***** Provided passage *****

Discovery of potent and selective inhibitors of Toxoplasma gondii thymidylate synthase for opportunistic infections.

Author information

1
Division of Medicinal Chemistry, Graduate School of Pharmaceutical Sciences, Duquesne University, 600 Forbes Avenue, Pittsburgh, PA 15282, United States.
2
Department of Pharmacology, Yale University School of Medicine, New Haven, CT 06511, United States.
3
Department of Pharmacology and Toxicology, Indiana University School of Medicine, Indianapolis, IN 46202, United States.

Abstract

Infection by the parasite Toxoplasma gondii (tg) can lead to toxoplasmosis in immunocompromised patients such as organ transplant, cancer and HIV/AIDS patients. The bifunctional thymidylate synthase-dihydrofolate reductase (TS-DHFR) enzyme is crucial for nucleotide synthesis in T. gondii, and represents a potential target to combat T. gondii infection. While species selectivity with drugs has been attained for DHFR, TS is much more conserved across species and specificity is significantly more challenging. We discovered novel substituted-9H-pyrimido[4,5-b]indoles 1-3 with single-digit nanomolar Ki for tgTS, two of which, 2 and 3, are 28- and 122-fold selective over human TS (hTS). The synthesis of these compounds, and their structures in complex with tgTS-DHFR are presented along with binding measurements and cell culture data. These results show, for the very first time, that in spite of the high degree of conservation of active site residues between hTS and the parasite TS, specificity has been accomplished via novel structures and provides a new target (TS) for selective drug development against parasitic infections.

*****

Reproduce the entire passage on inhibitors of Toxoplasma gondii thymidylate synthase word for word. The material that comes next has no connection to the passage.

***** Exercise data *****

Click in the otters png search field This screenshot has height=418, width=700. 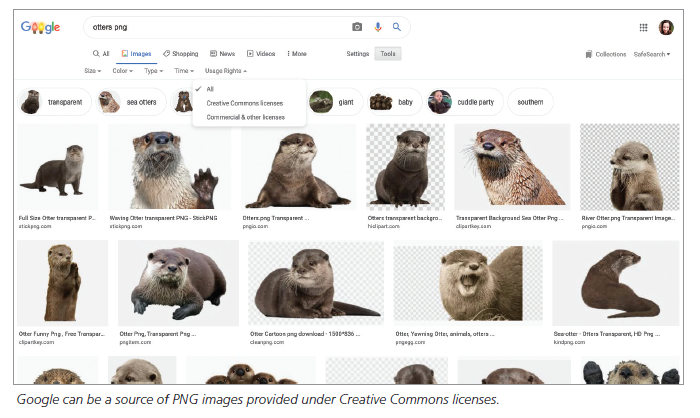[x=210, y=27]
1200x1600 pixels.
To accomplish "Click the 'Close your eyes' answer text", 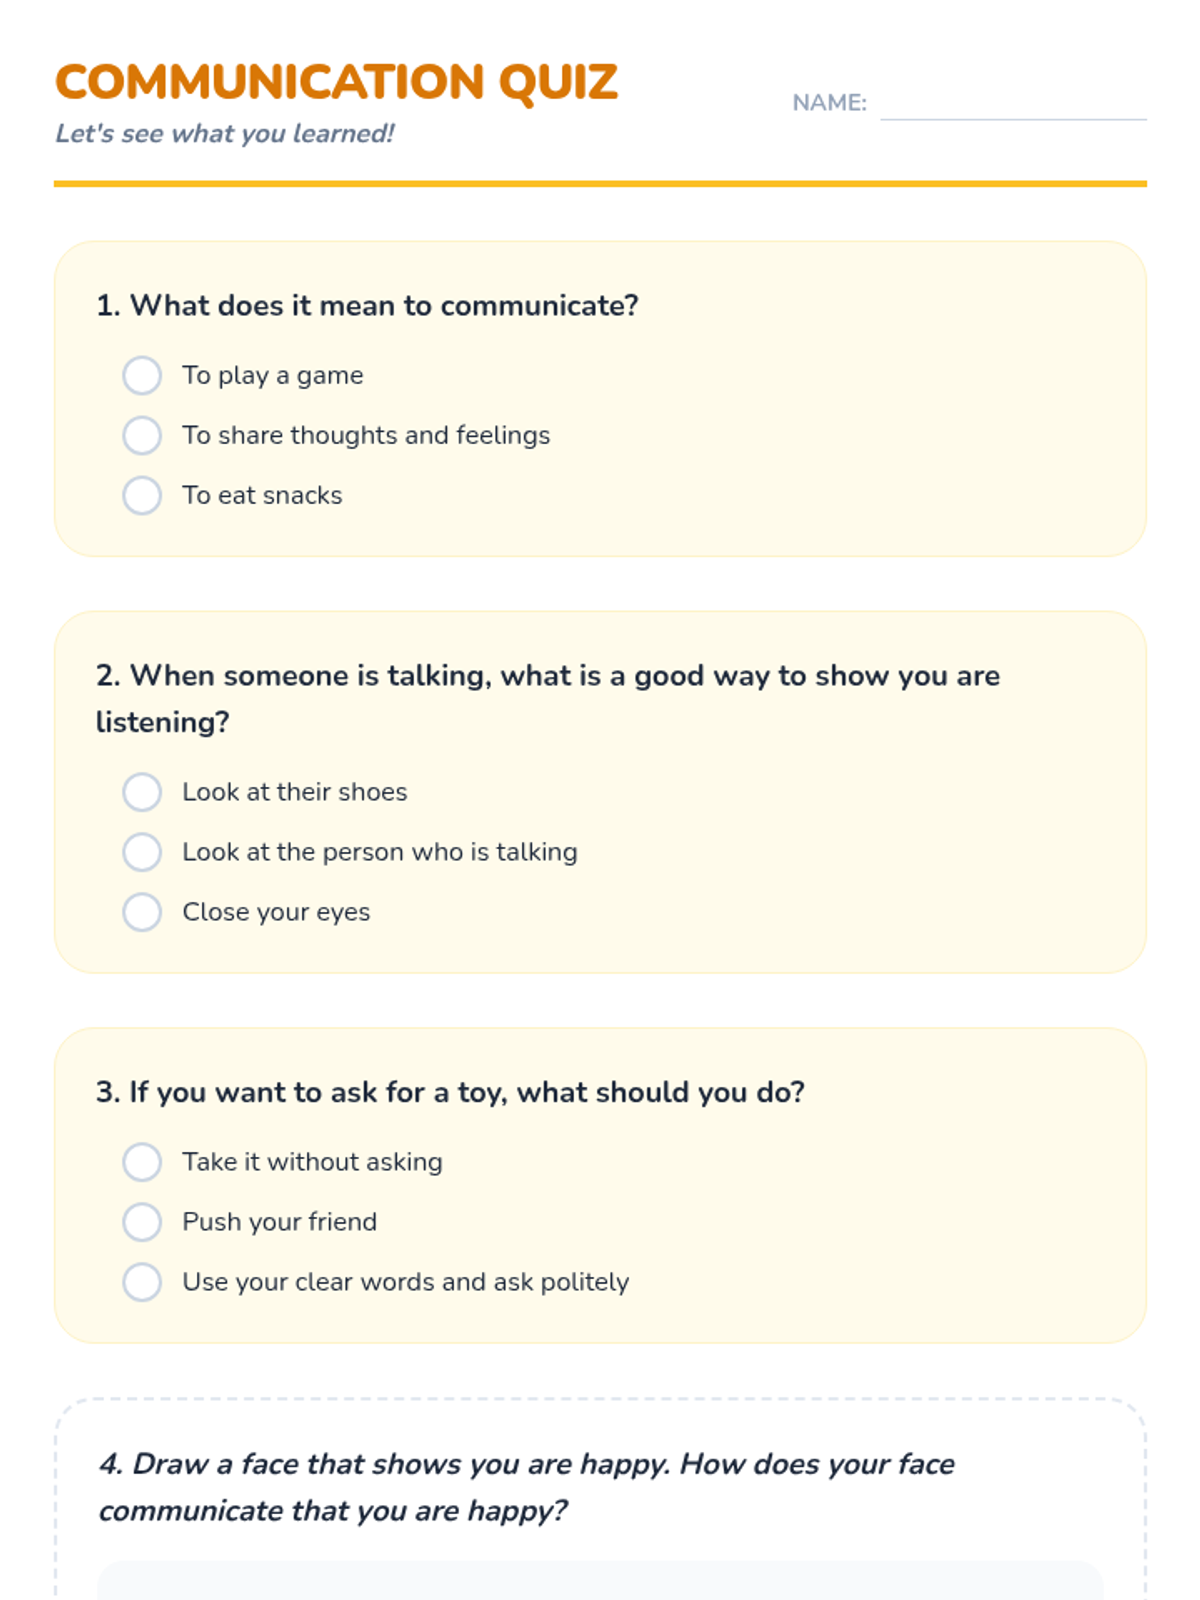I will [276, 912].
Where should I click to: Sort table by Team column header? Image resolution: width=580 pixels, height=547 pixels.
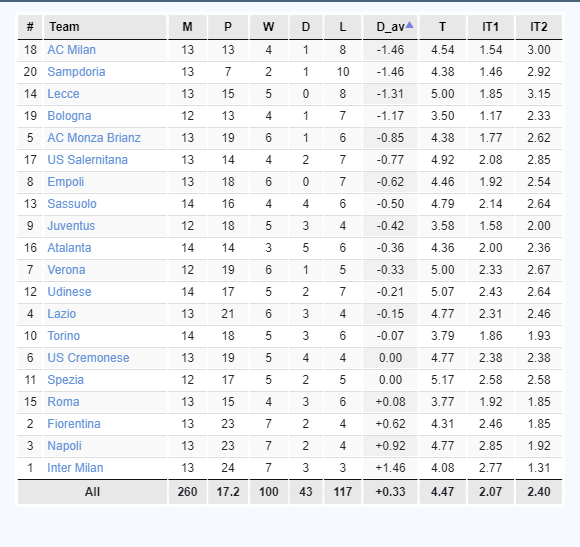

*****

- **Answer box**
Discovery of potent and selective inhibitors of Toxoplasma gondii thymidylate synthase for opportunistic infections.

Author information

1
Division of Medicinal Chemistry, Graduate School of Pharmaceutical Sciences, Duquesne University, 600 Forbes Avenue, Pittsburgh, PA 15282, United States.
2
Department of Pharmacology, Yale University School of Medicine, New Haven, CT 06511, United States.
3
Department of Pharmacology and Toxicology, Indiana University School of Medicine, Indianapolis, IN 46202, United States.

Abstract

Infection by the parasite Toxoplasma gondii (tg) can lead to toxoplasmosis in immunocompromised patients such as organ transplant, cancer and HIV/AIDS patients. The bifunctional thymidylate synthase-dihydrofolate reductase (TS-DHFR) enzyme is crucial for nucleotide synthesis in T. gondii, and represents a potential target to combat T. gondii infection. While species selectivity with drugs has been attained for DHFR, TS is much more conserved across species and specificity is significantly more challenging. We discovered novel substituted-9H-pyrimido[4,5-b]indoles 1-3 with single-digit nanomolar Ki for tgTS, two of which, 2 and 3, are 28- and 122-fold selective over human TS (hTS). The synthesis of these compounds, and their structures in complex with tgTS-DHFR are presented along with binding measurements and cell culture data. These results show, for the very first time, that in spite of the high degree of conservation of active site residues between hTS and the parasite TS, specificity has been accomplished via novel structures and provides a new target (TS) for selective drug development against parasitic infections.